• HOW TO COMPLETE THIS TASK: Every line from the one containing "The height and width of the screenshot is (423, 999)." to the end of the records below should be returned exactly; pictures are to be dropped.

++++++++++++++++++++

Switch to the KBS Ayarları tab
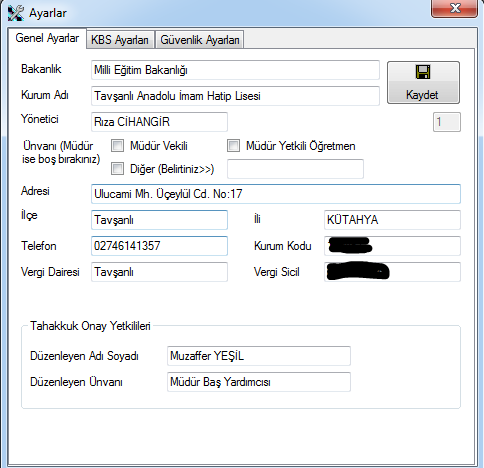The height and width of the screenshot is (468, 484). [120, 40]
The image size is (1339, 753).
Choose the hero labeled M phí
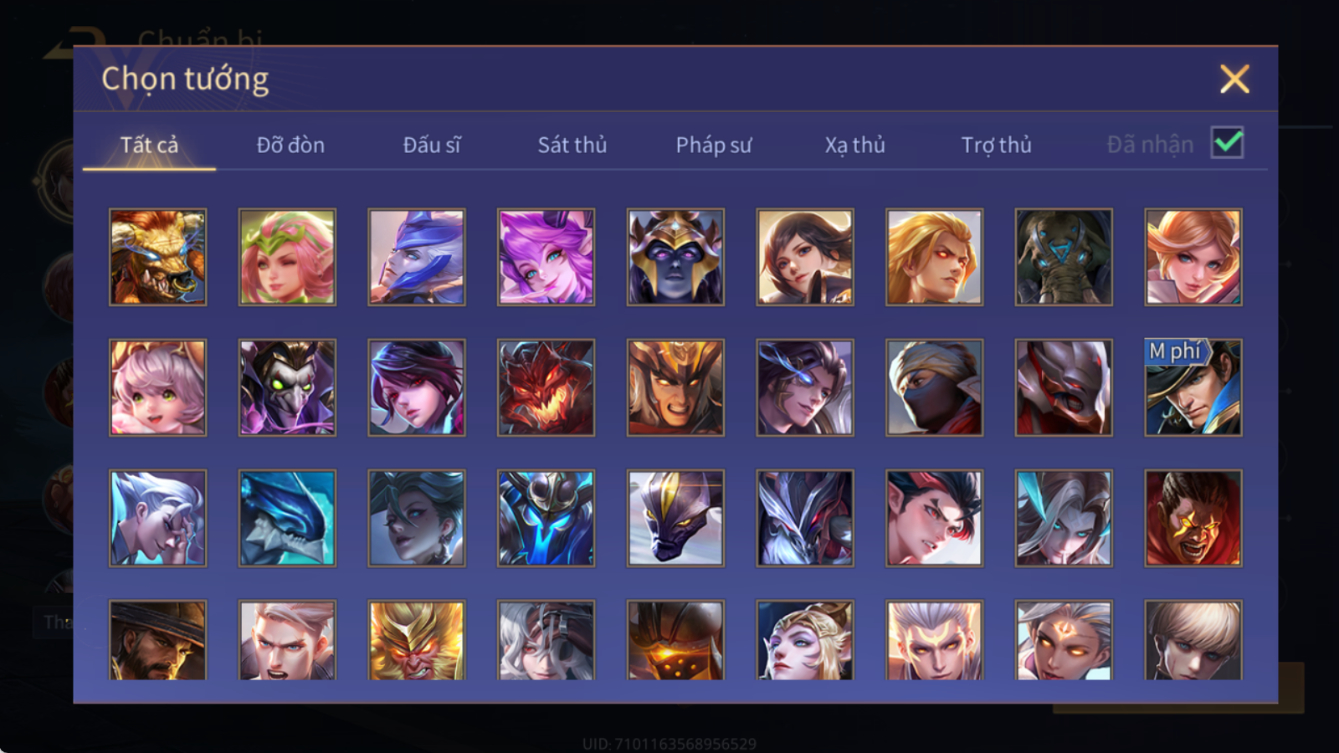[1193, 388]
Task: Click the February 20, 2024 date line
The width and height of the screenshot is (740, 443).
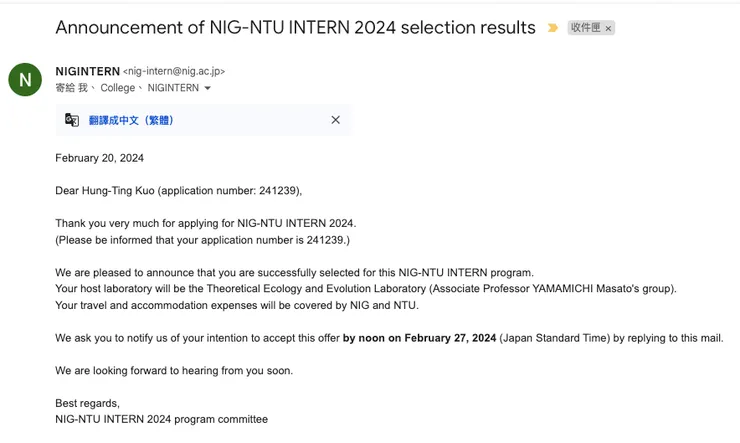Action: tap(99, 158)
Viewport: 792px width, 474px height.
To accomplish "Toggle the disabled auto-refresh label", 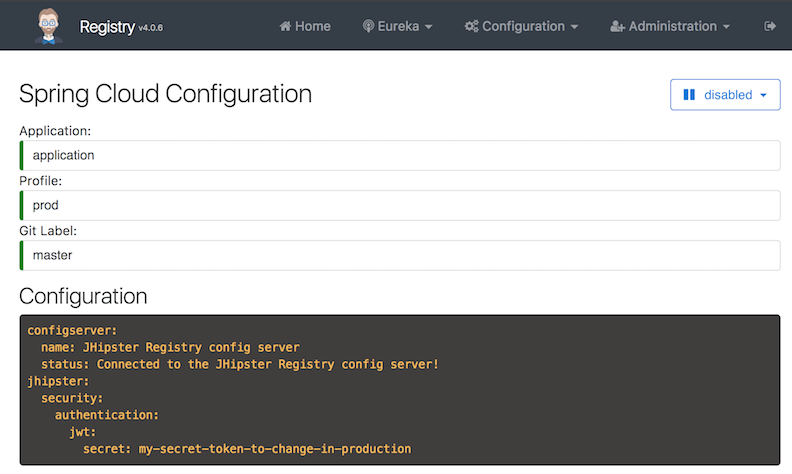I will (728, 95).
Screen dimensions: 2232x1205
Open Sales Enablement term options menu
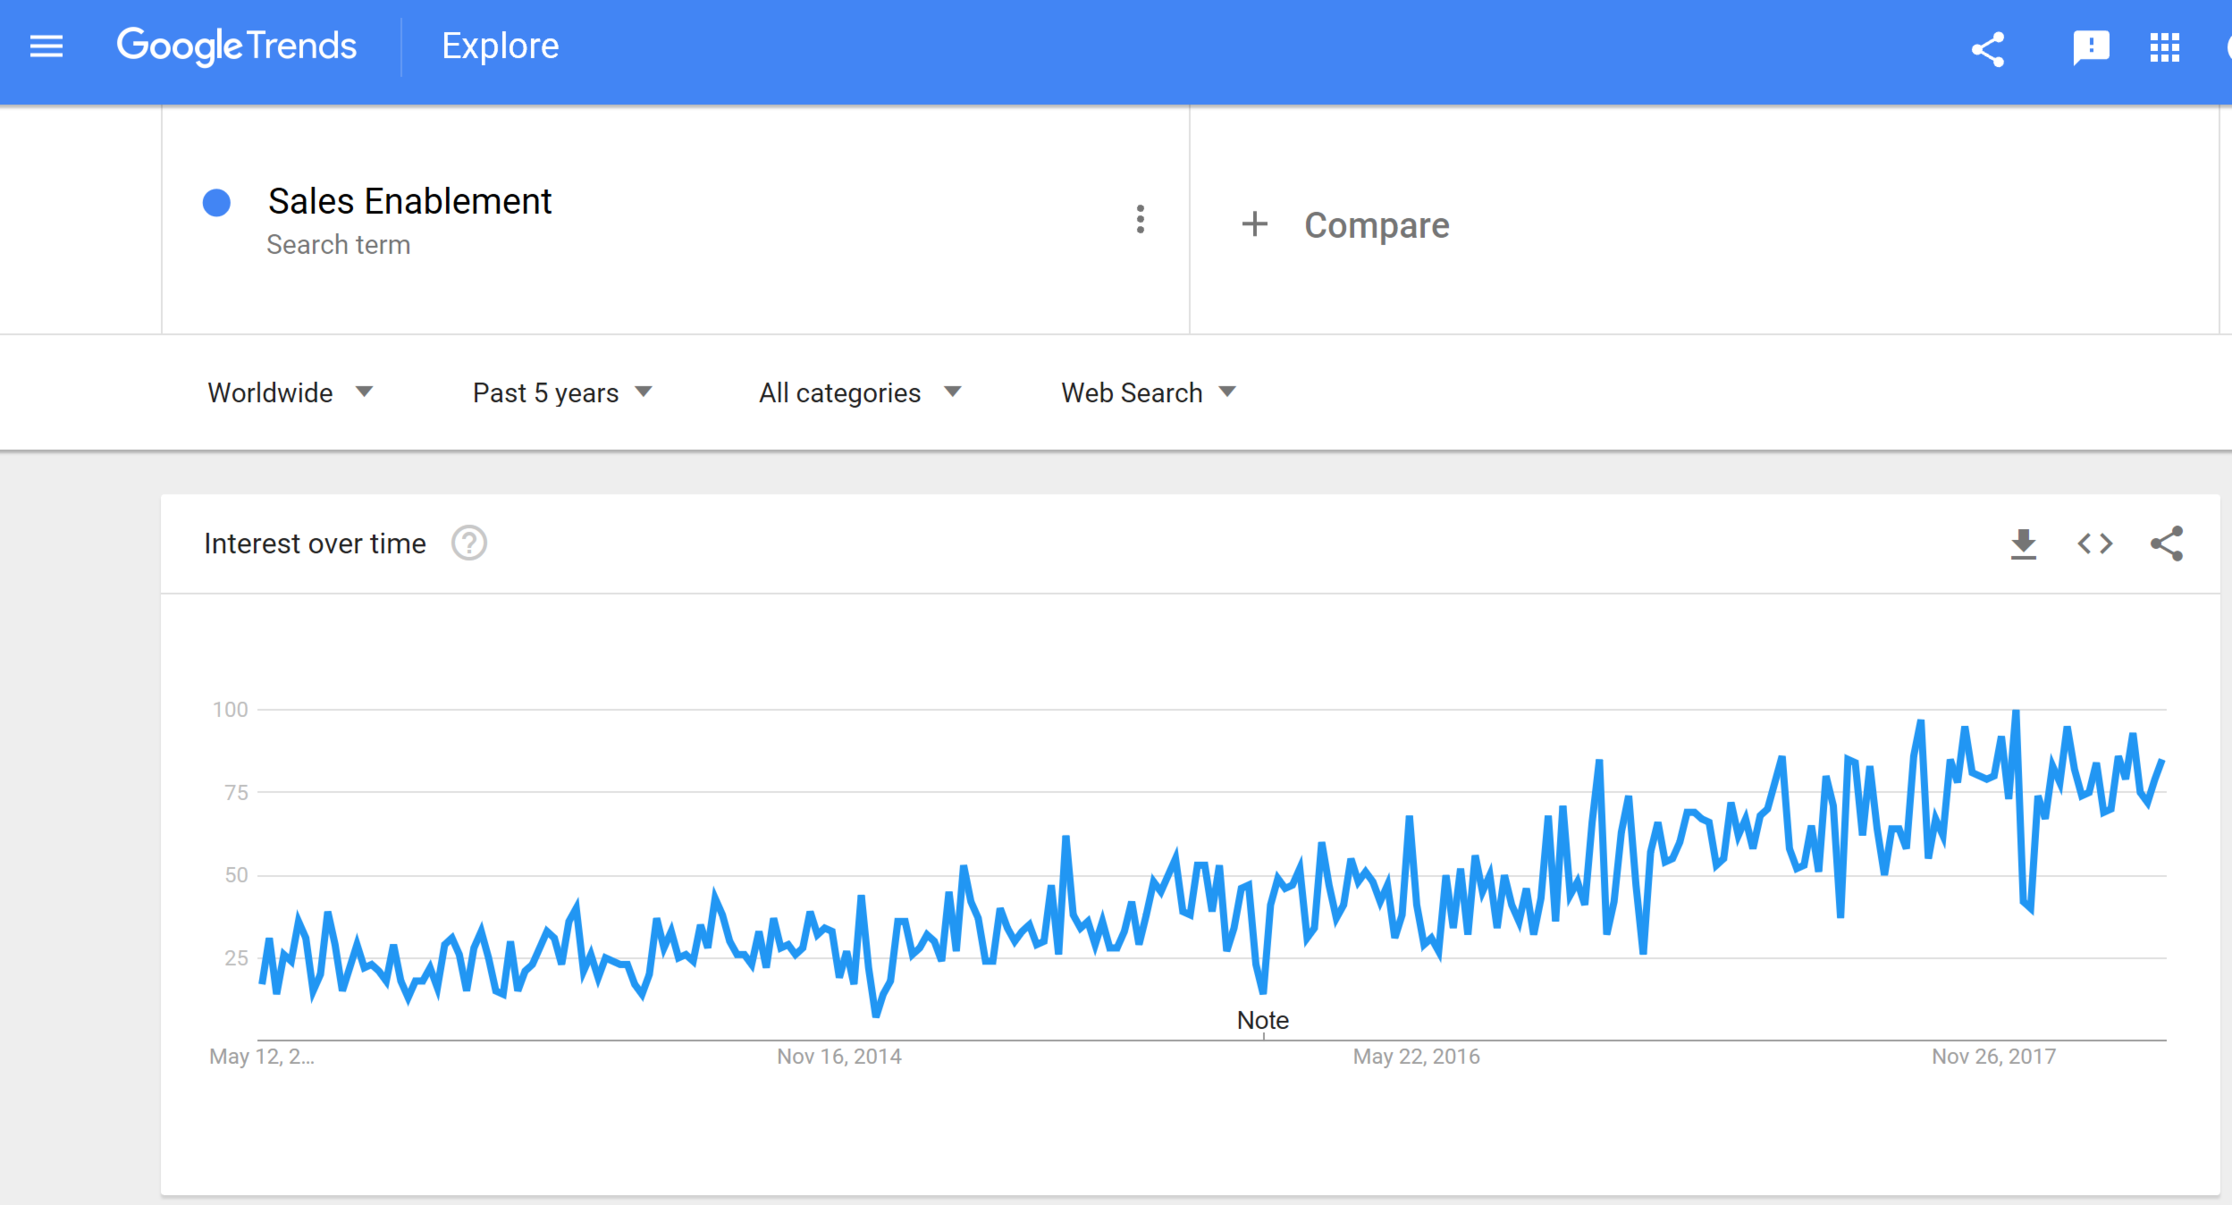click(x=1140, y=220)
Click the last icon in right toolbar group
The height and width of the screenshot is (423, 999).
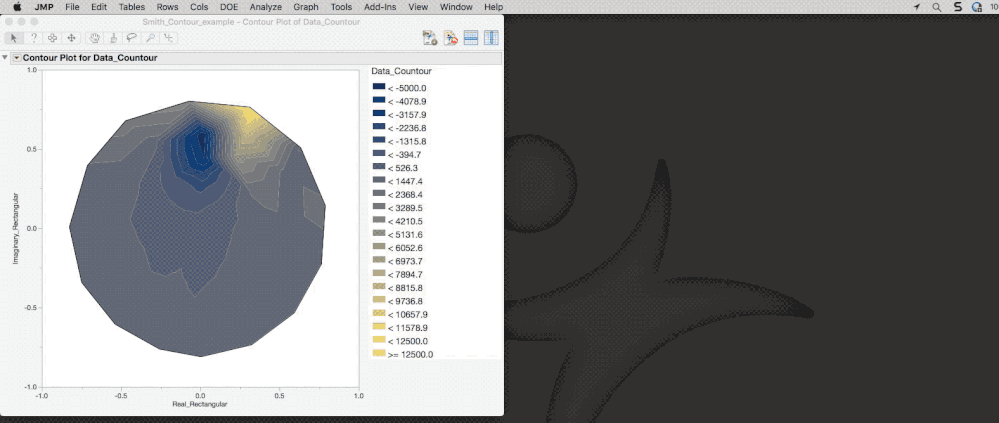click(491, 38)
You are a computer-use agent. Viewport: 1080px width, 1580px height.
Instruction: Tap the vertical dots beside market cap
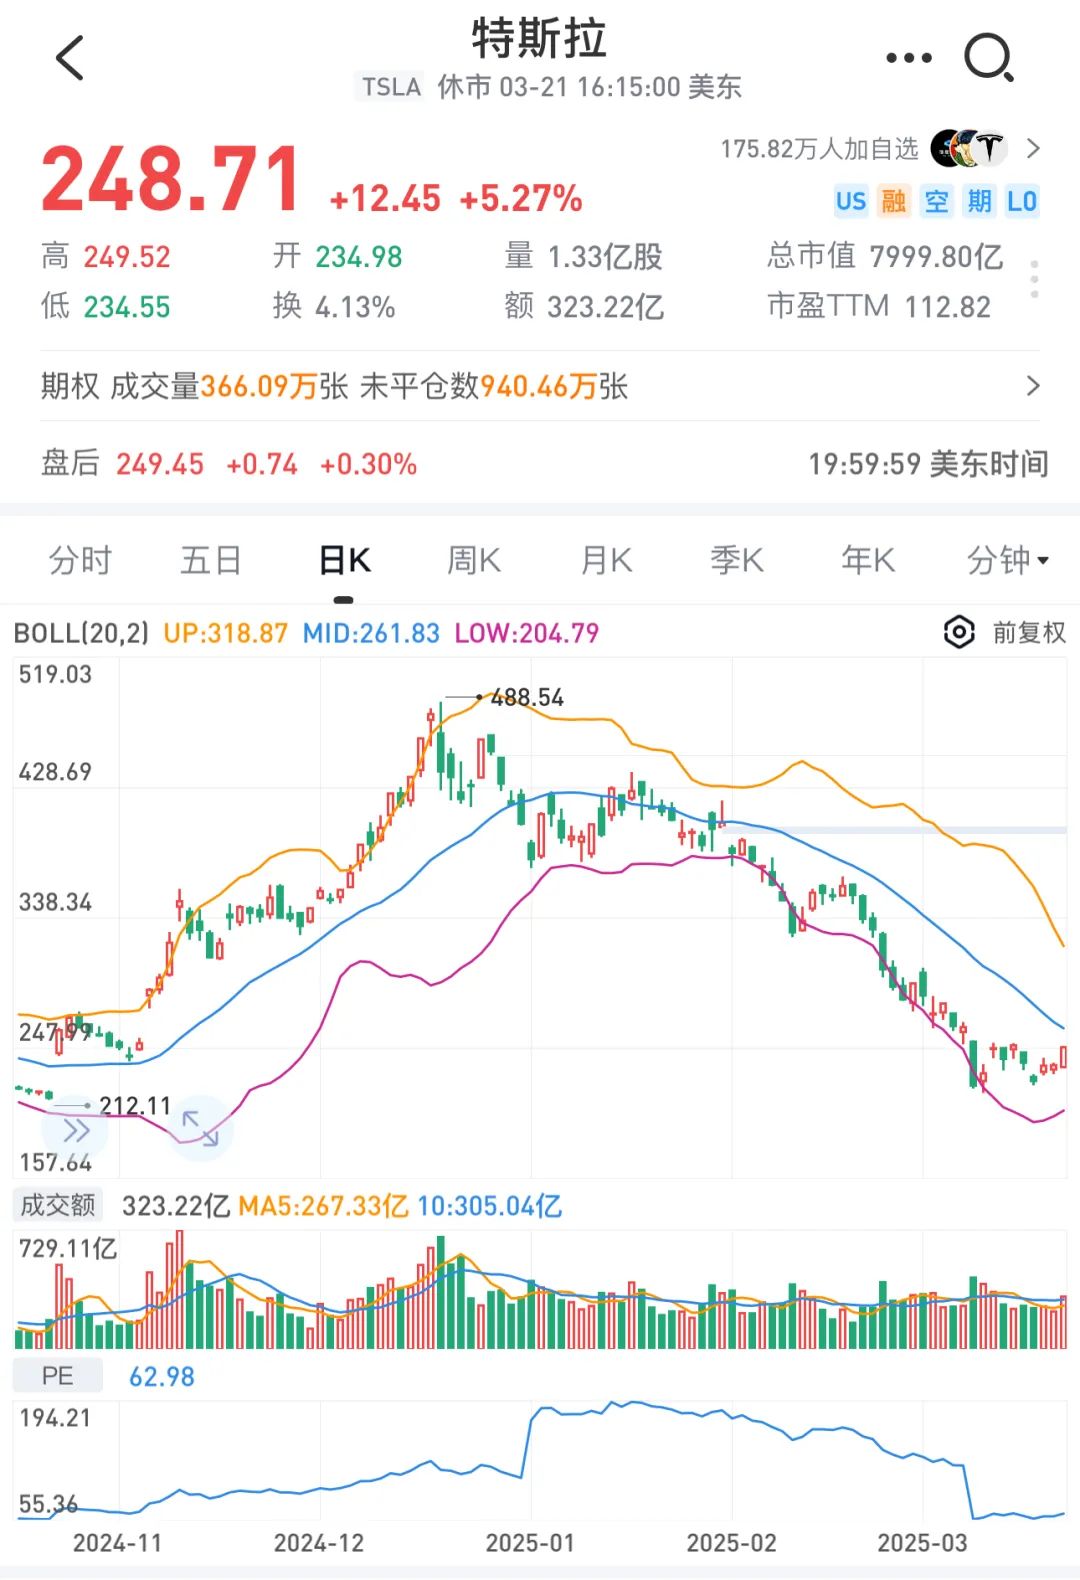(1034, 279)
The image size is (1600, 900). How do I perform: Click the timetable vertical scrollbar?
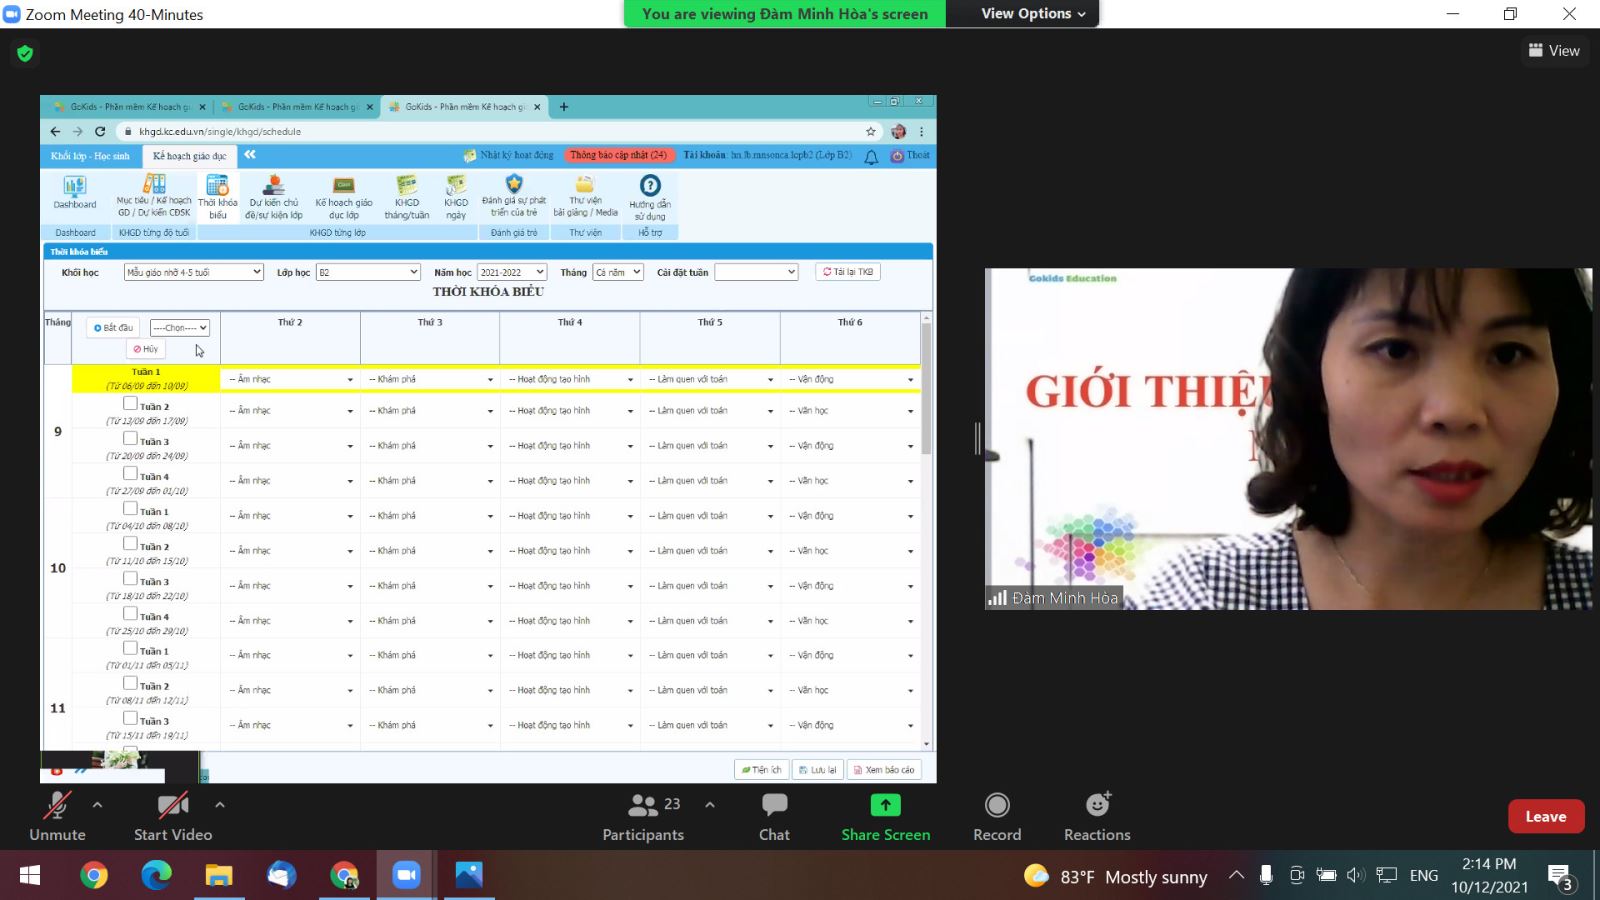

++++++++++++++++++++

• RESPONSE:
The height and width of the screenshot is (423, 999).
click(491, 38)
You are a computer-use agent. Viewport: 1080px width, 1580px height.
Instruction: Tap the vertical dots beside market cap
(1034, 279)
The image size is (1600, 900). How do I perform: Click the timetable vertical scrollbar?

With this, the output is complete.